Petitioner first asserts that she was prejudiced by being the first defendant to stand trial in the Operation Bid Rig prosecution, the largest corruption sting in New Jersey in which forty-six individuals were charged. (Pet., at 2). Central to the Government's prosecution was its informant, Solomon Dwek, who served as a witness not only in Petitioner's trial, but also in the trial of Anthony Suarez, the former Mayor of Ridgefield, New Jersey. (Id.). The Government intended to use Mr. Dwek as a witness in the trial of Dennis Elwell, the former Mayor of Secaucus, New Jersey, including proposed evidence in its motion in limine filed before this Court preceding Mr. Elwell's trial, but the Government ultimately decided not to us Mr. Dwek as a witness. (Id.). Petitioner claims that, during Mr. Dwek's testimony, he made a series of prejudicial statements that should not have been deemed admissible and that fundamentally impaired her right to a fair trial. (Id). Petitioner further argues that, in subsequent trials for which Mr. Dwek was a witness, this Court acknowledged that Mr. Dwek should have been better "policed" in the Beldini trial, and that his testimony in the Suarez trial which used the term "bribe" should not be allowed as a legal conclusion. (Id., at 6-7).
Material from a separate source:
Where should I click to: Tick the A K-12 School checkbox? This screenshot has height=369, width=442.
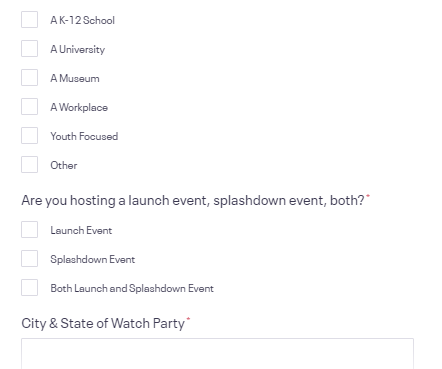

The Petition offers the following list of examples in which Mr. Dwek made statements that were "inflammatory, opinionated, and otherwise inappropriate" (Id, at 2):
■ Mr. Dwek repeatedly stated that he only met with "corrupt" politicians and officials, giving an improper opinion as to who was corrupt and who had accepted bribes (Id, at 3):
• Testifying on direct examination, Mr. Dwek said that when he asked about Beldini, "Jack told you, you know, what I am trying to do?" that he meant that he "was trying to pay Leona Beldini cash corrupt payments for her assistance in expediting my approvals at the Garfield Avenue project." (Trial Tr. of Jan. 29, 2010, p. 5.43,1.20-24).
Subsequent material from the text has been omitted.